## Begin INPUT DATA
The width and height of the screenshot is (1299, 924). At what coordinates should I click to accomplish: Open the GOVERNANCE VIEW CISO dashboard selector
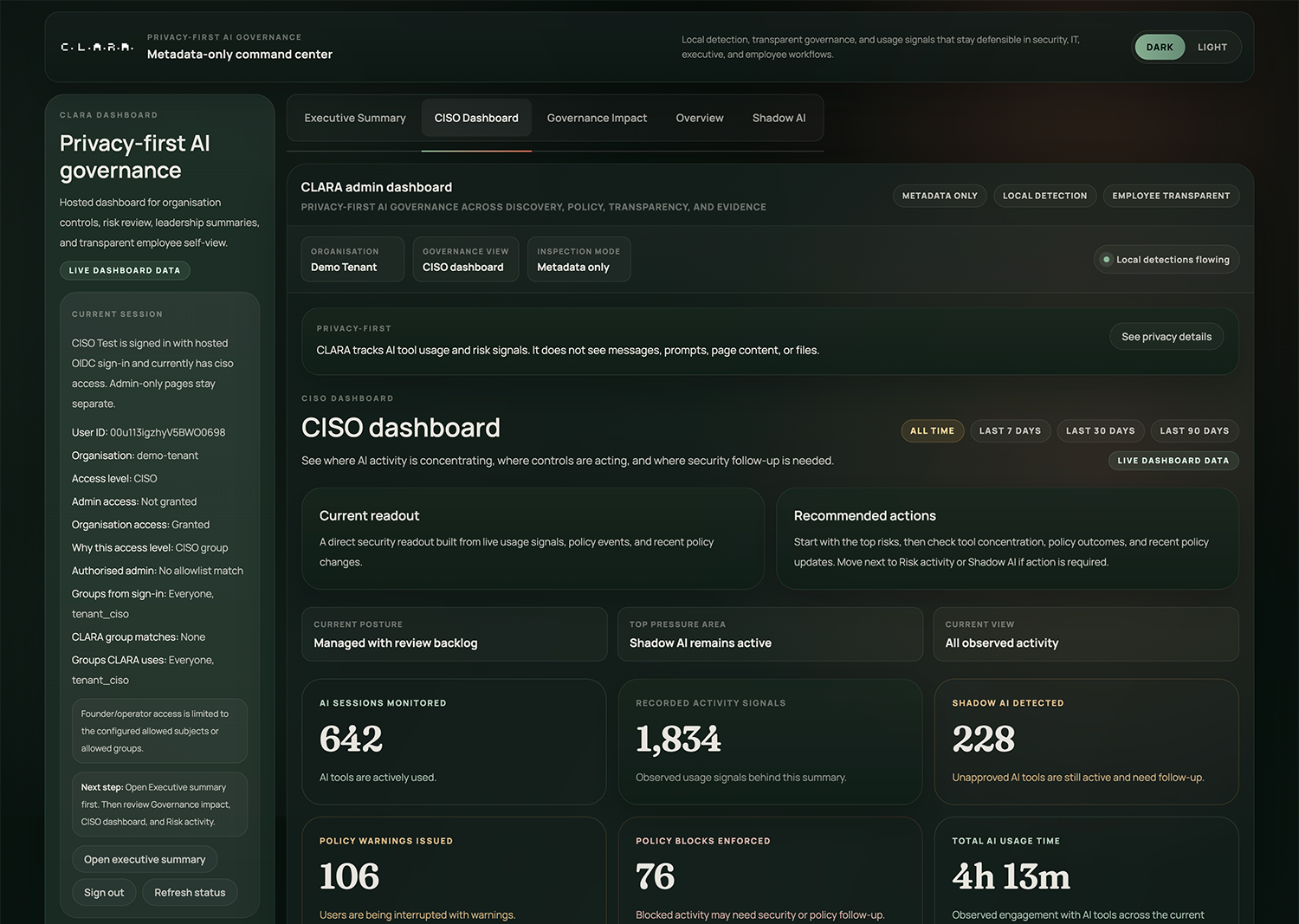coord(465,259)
## End INPUT DATA
## Begin INPUT DATA
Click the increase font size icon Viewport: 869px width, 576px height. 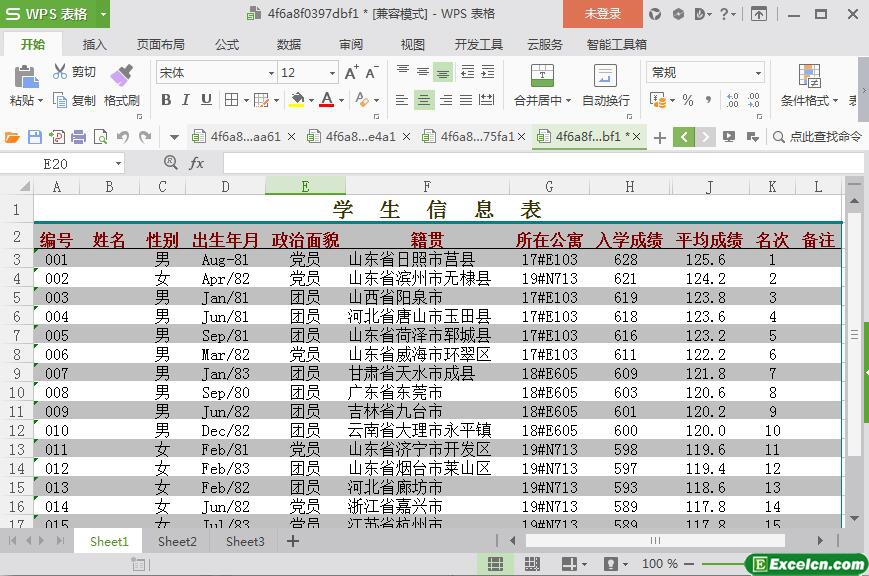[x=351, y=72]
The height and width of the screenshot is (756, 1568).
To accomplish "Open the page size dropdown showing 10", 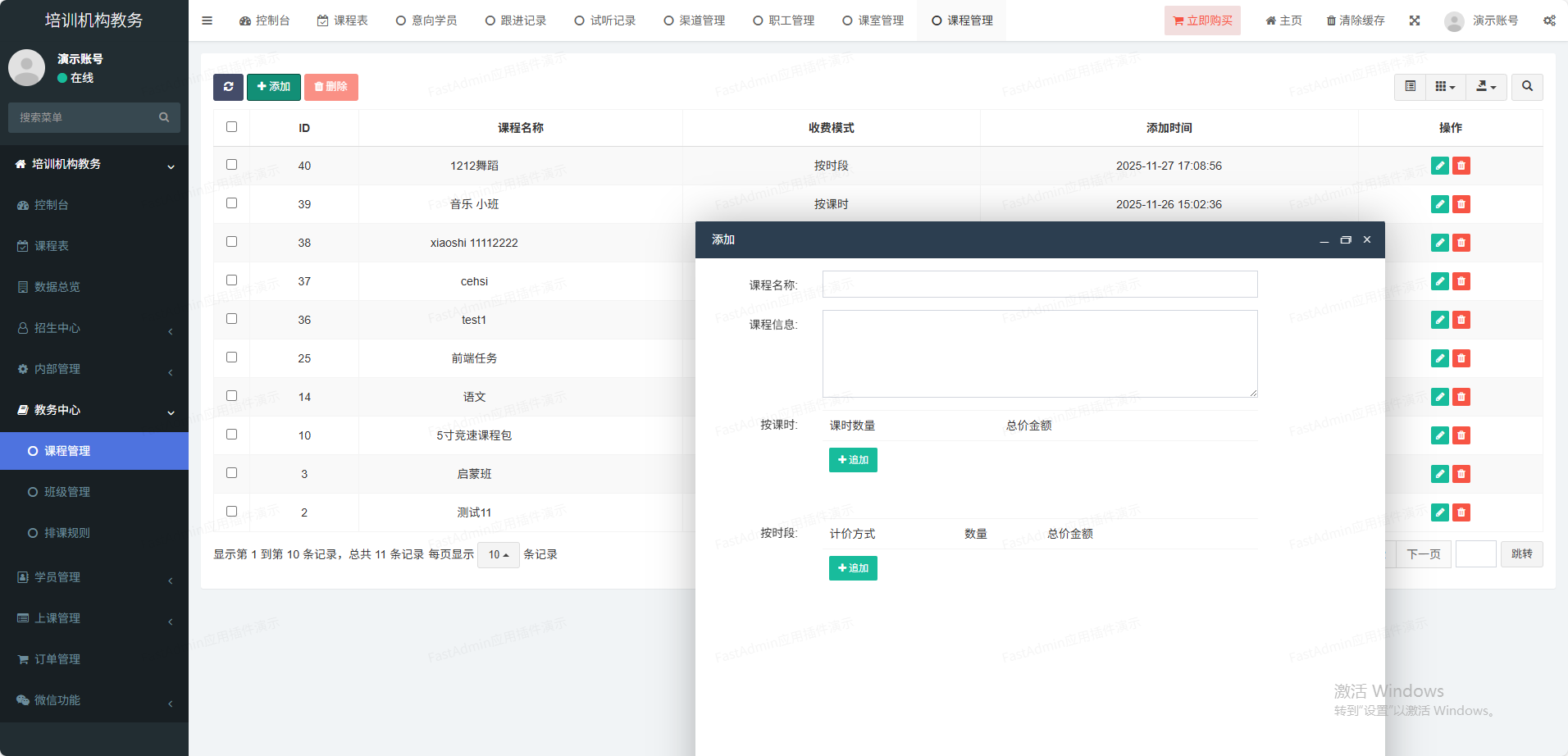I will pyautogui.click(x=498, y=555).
## End INPUT DATA
▶ _PROBLEM TO WORK ON_: Print the records from the line with "The width and" up to and including the line with "coord(465,259)", leaving out the pictures.

▶ _EXPECTED ANSWER_:
The width and height of the screenshot is (1299, 924). At what coordinates should I click to accomplish: Open the GOVERNANCE VIEW CISO dashboard selector
coord(465,259)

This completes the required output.